SO PRETTY! |
YEAH, YOU WISH THAT WAS CHOCOLATE… LOSERS. |
So either Tom F@%king Brady and the New England Patriots were the awesome engines of football greatness I always believed them to be and I'm on such a euphoric high right now that my victory boner lasted well past the four hour mark and I passed out before I could seek medical attention like they tell you to in those dick pill commercials. (Just hope I didn't fall on it. OUCH!)

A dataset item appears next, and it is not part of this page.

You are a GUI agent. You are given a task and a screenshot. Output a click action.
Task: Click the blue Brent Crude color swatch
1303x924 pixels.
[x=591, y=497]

Or… (God help me) Eli F#¢king Manning (Middle expletive used as a pejorative term, hence the use of # and ¢ to denote my disapproval.) and the New York Giants once again treated us like sheep before a pack of horny New Zealand farm boys. (New England, New York, New Zealand… WTF?) If that sad scenario came to pass, then lacking the courage to eat a bullet the way any decent fan of TFB and the NEP would, I most likely will have taken the pussy route by instead eating three tubs of Cool Whip spread between two Carvel ice cream cakes… a culinary creation I've dubbed the Shamewich®. Ingesting that much dairy in one sitting would most likely be enough to have catapulted my lactose intolerant ass over to the other side. If not then I hope that I at least remembered to put down a plastic tarp because that is gonna be one hellacious mess to clean up.
MMMMM… TASTE THE AGONY! |
In either event, whatever happened on Sunday will have left me incapacitated and unable to post this myself. So if you're reading this then that means my wife found the instructions I left for her in a note pinned to my sleeve and she posted this for me. Good job Honey, now log out and ignore that folder at the bottom right of the desktop named "Work Stuff". Seriously Dear, don't look in there! Just some pictures from the job, nothing to… aw dammit, you looked, didn't you? Now wait, I can explain. That last office holiday party got kinda crazy. But believe me when I say that those women meant nothing to me. And the guys meant even less.
ARTIST'S DEPICTION. ACTUAL PARTY WASN'T NEARLY SO CONSERVATIVE. |
MONDAY MORNING UPDATE:
Yup, woke up in a pool of my own filth, I'm dehydrated and my sphincter melted meaning that I took the Shamewich option. So the bad outcome must have happened.
Annnnnnnnd I forgot the plastic tarp.
Stupid f#¢king Giants. (There's that pejorative thing again.)